Sharon Bain, a Licensed Clinical Social Worker, specializes in work with professional women, especially professional women who are also mothers with high aspirations in work, parenting, and relationships.

Our female clientele often seek her out to work individually on depression or anxiety resulting from family stress and relationship burdens. A portion of her practice is also dedicated to parent coaching where she is especially known for working with parents of preschoolers.

Bain earned her Masters in Social Work from the University of Chicago and her B.A. from the University of Notre Dame. After several years providing intensive outpatient treatment for women with depression, she re-specialized in the area of children and families while working at Children’s Memorial Hospital in Chicago.

Bain has completed Level III of Gottman training and has had exposure to AASECT, Imago, Adlerian, PAIRS and other models of treatment for relationship health.

For 13 years, Bain served part time as the Parent Resource Specialist and Consultant at Early Childhood Development Center of Notre Dame and Saint Mary’s College, where she provided counseling to parents and training and consultation to teachers regarding preschool behavior and developmental concerns. She continues in this role on a contractual/consulting basis.

She is a married mother of three sons, ages 17 to 22. Sharon enjoys singing classical contemporary choral music.


Get to know Sharon Bain, LCSW

With whom do you work well?

I thoroughly enjoy the fact that most of my clients are now women seeking individual adult long-term therapy for help with relationship problems, depression, and/or anxiety resulting from family and work stress. I also still enjoy having a portion of my practice dedicated to parent coaching.

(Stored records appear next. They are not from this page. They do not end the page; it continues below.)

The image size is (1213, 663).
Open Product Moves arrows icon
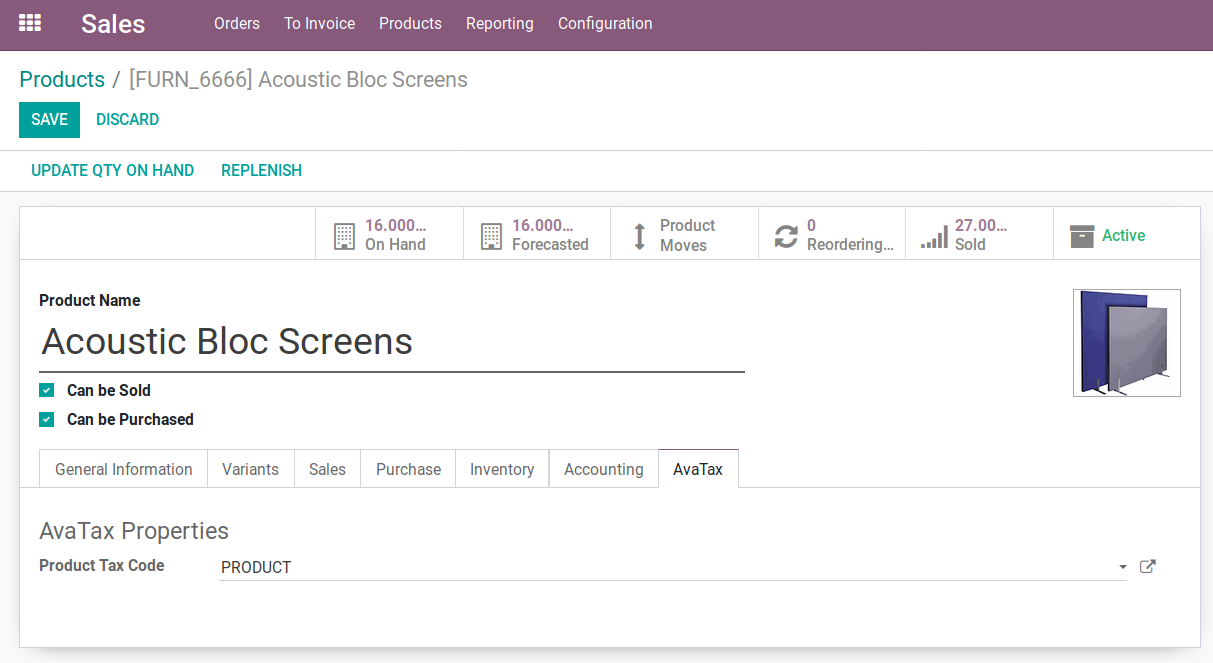pos(640,236)
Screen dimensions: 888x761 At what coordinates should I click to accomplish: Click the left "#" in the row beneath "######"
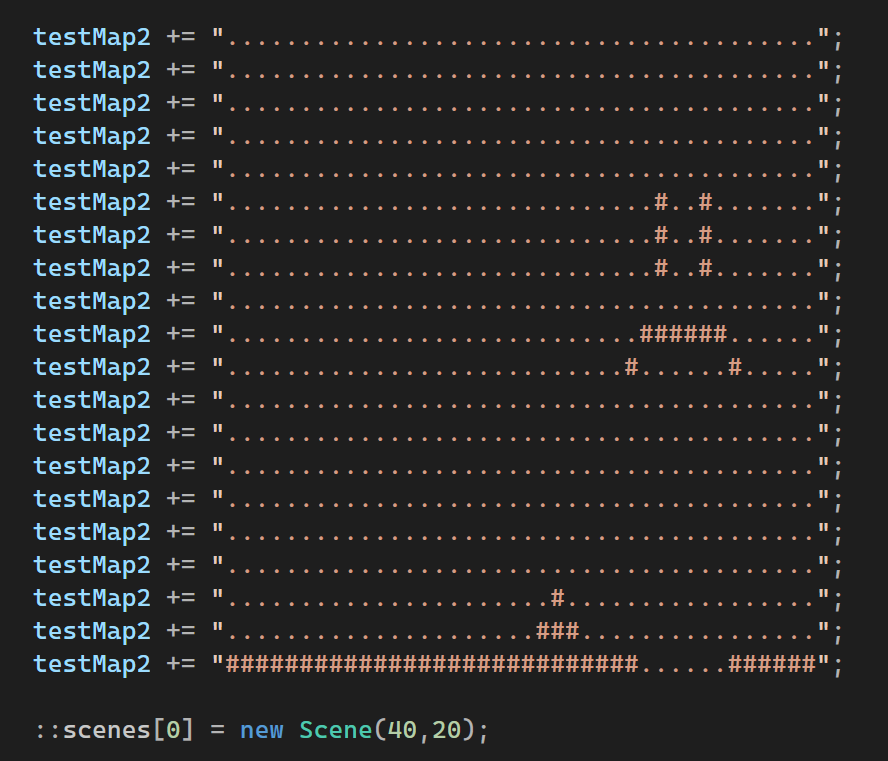pyautogui.click(x=632, y=367)

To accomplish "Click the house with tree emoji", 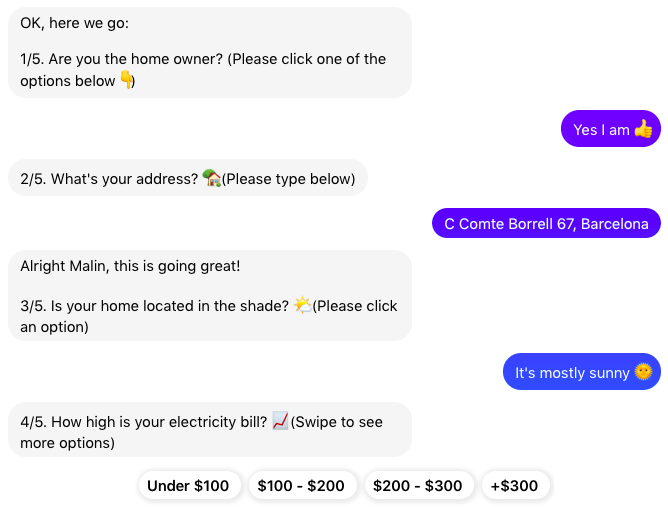I will pyautogui.click(x=211, y=178).
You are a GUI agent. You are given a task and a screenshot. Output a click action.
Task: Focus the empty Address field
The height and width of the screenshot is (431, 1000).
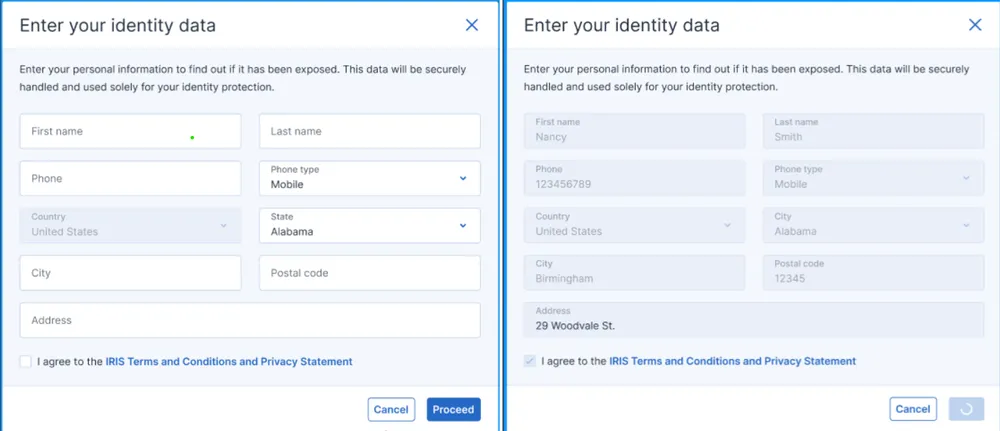click(x=250, y=320)
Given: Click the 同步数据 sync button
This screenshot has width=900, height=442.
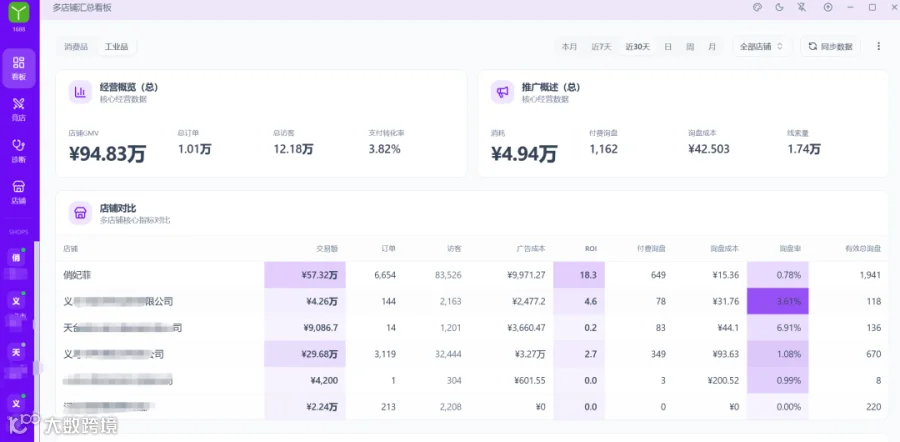Looking at the screenshot, I should (831, 46).
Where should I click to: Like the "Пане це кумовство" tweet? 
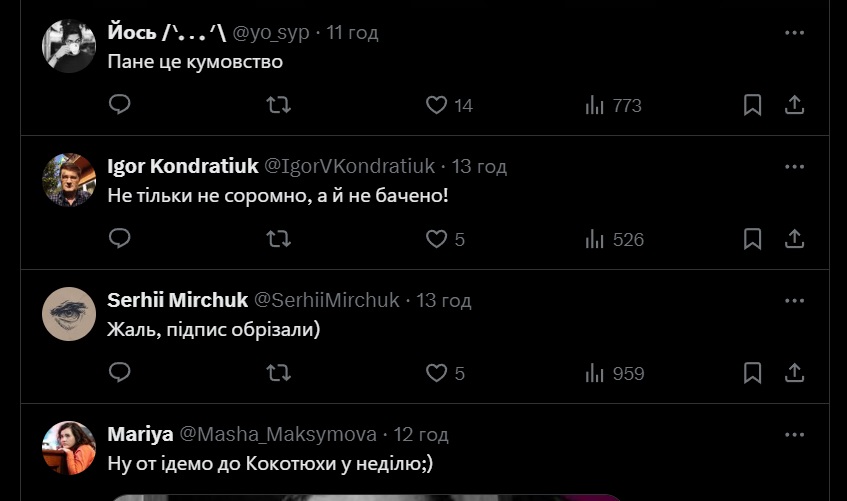pyautogui.click(x=449, y=105)
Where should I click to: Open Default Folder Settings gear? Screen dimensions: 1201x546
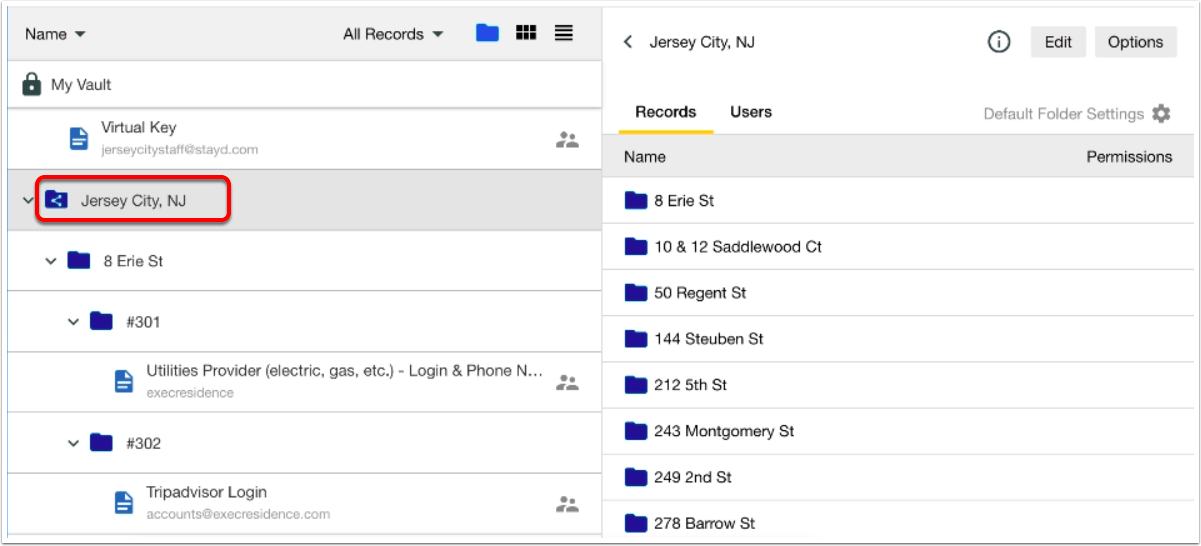[x=1161, y=113]
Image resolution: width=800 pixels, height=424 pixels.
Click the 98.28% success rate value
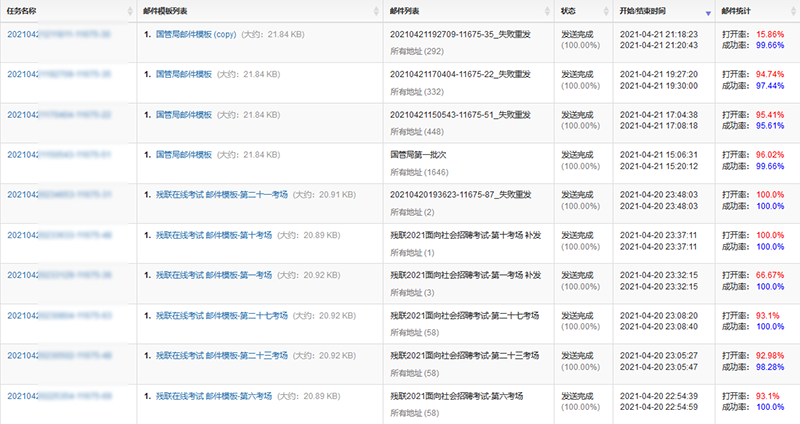[770, 367]
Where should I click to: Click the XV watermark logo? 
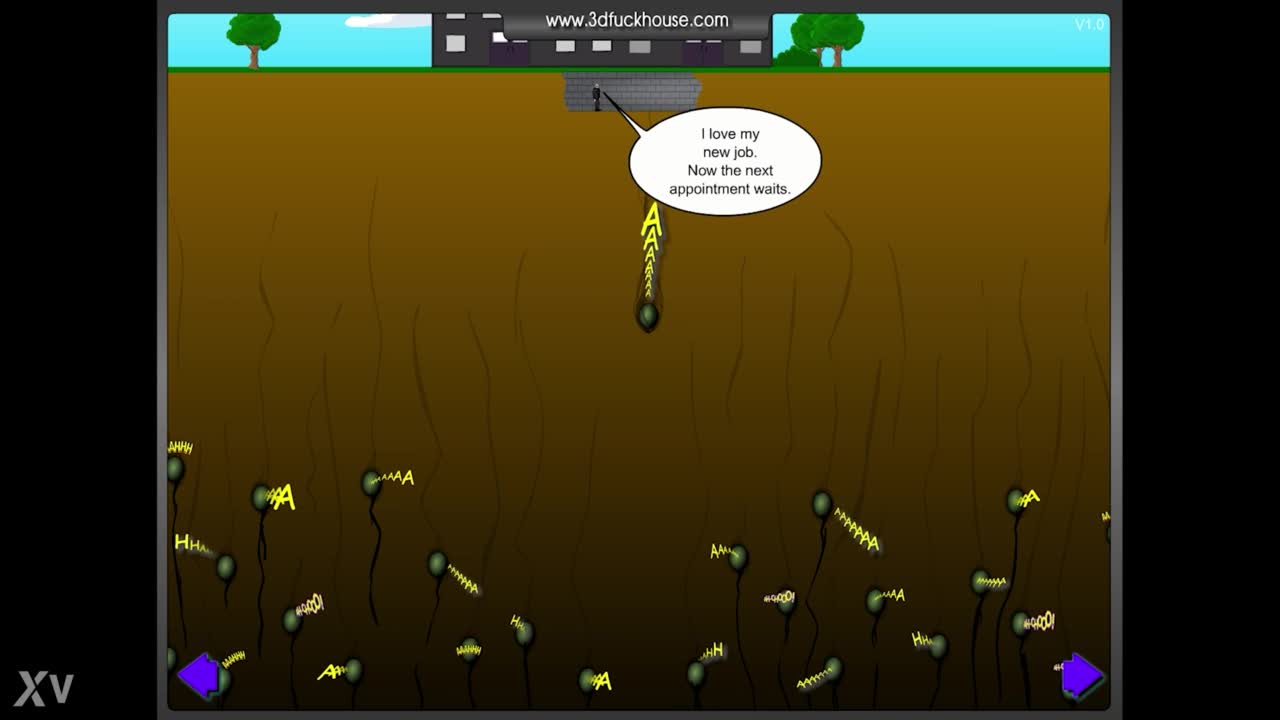coord(44,688)
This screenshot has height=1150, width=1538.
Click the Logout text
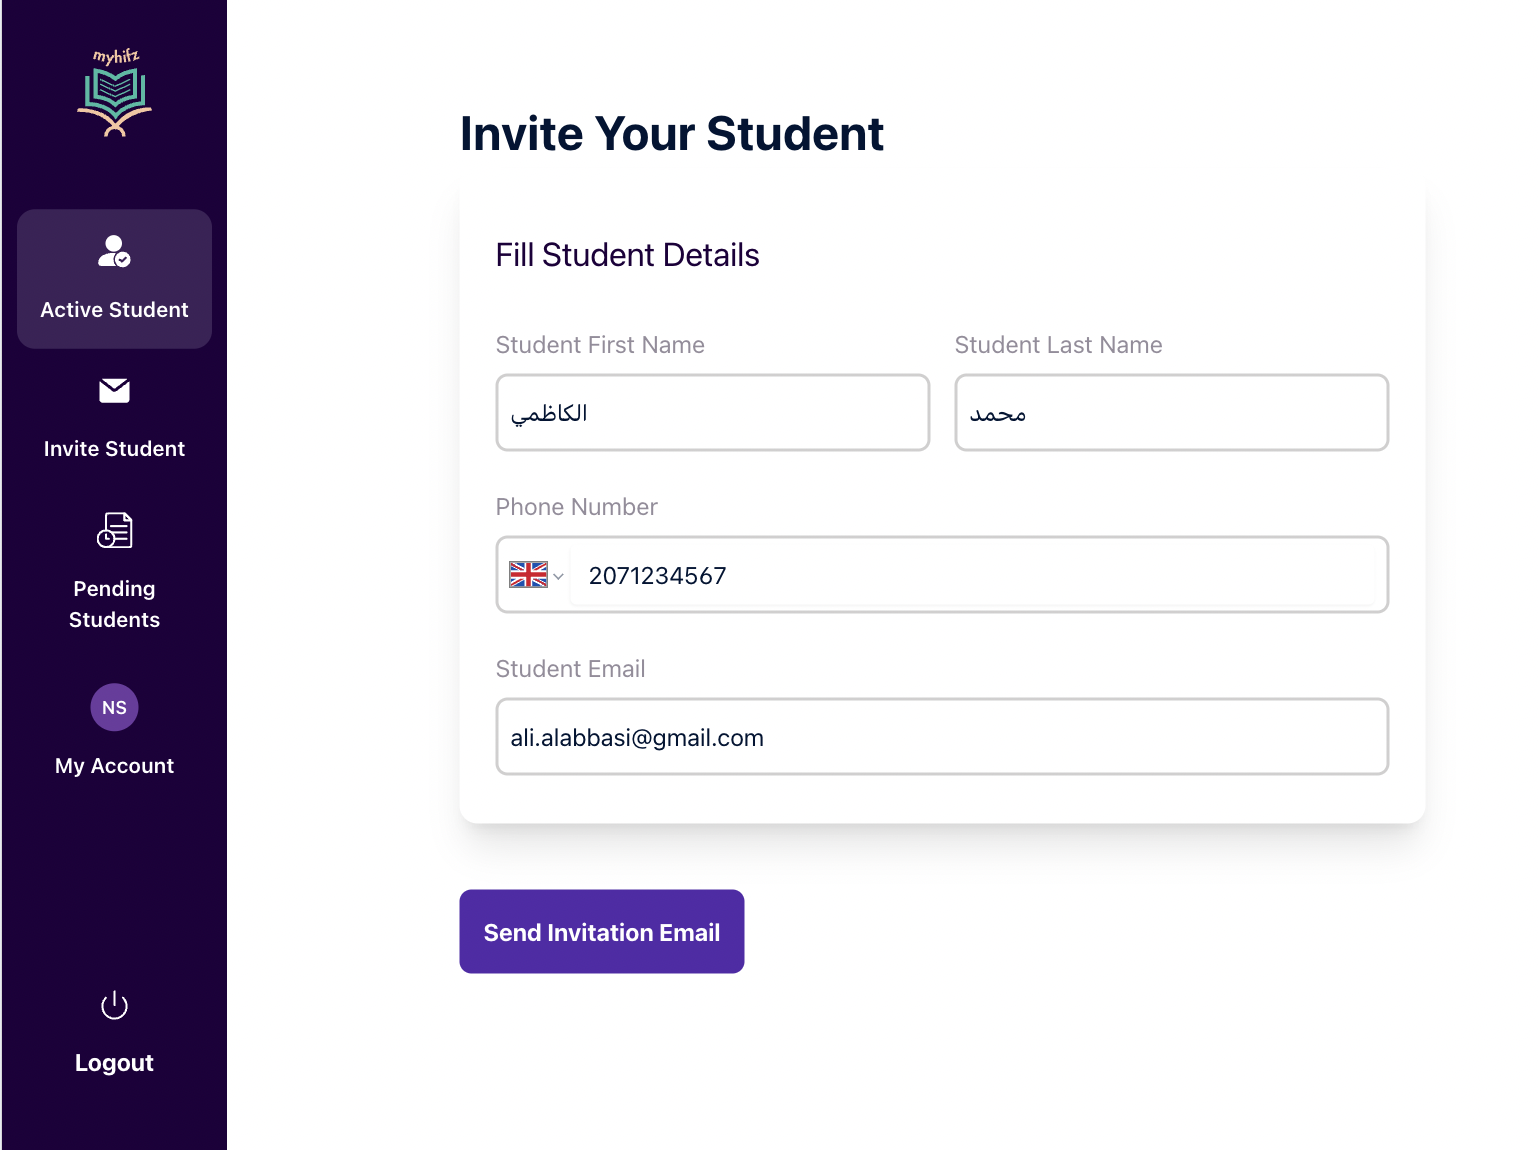click(x=114, y=1063)
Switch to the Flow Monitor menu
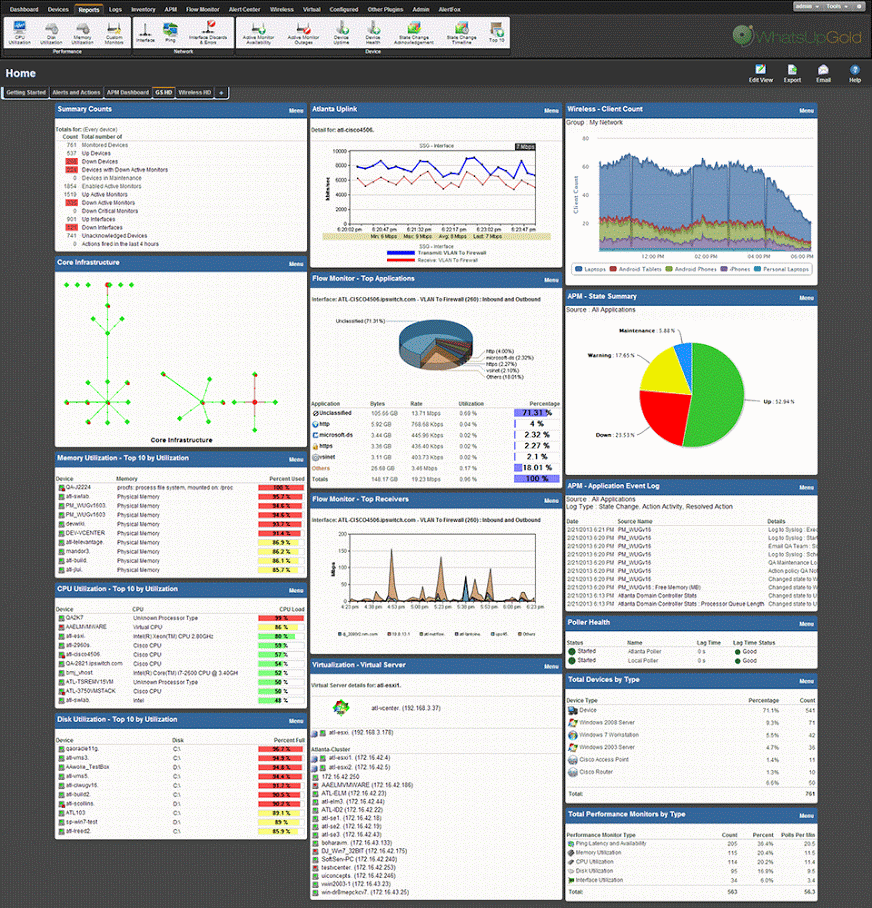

How do clients change in counseling? What is the mechanism of change? The motivation for change?

Change unfolds differently depending on a number of factors, primary among these is the matter of the client’s focused concern. Parenting coaching for mothers of preschoolers, for example, is typically fairly straightforward. Change is the result of concrete behavioral recommendations and skills development based in Adlerian approaches to family guidance.

Many professional women I work with are managing high expectations and demands in work, love, and family relationships. Their counseling often focuses on improved awareness of values and personal priorities and how these affect emotions and stress. Very often a counseling session will serve as a place to articulate and explore their personal experiences which results in valuable insights. Collaborative dialogue about these insights leads to ideas for leveraging meaningful change in their daily life. Ultimately, every client uses counseling differently to best suit them.

What values do you want to promote at Family Psychology of South Bend and in the community?

I believe we have a unique and important mission to serve clients who are seeking insight-oriented therapy while also helping them within the context of their family systems. I hope to support cooperative, intimate relationships, compassionate family leadership, and meaningful work.

Why did you choose to work at Family Psychology of South Bend?

The clinic is very much a product of two mutually supportive counseling careers, mine and my husband’s. Family Psychology of South Bend LLC is a result of decades of developing our counseling work as a strengths-based, teachable approach to mental and relationship health. Growing the practice allows us to help more clients as well as mentor students and promising young professionals.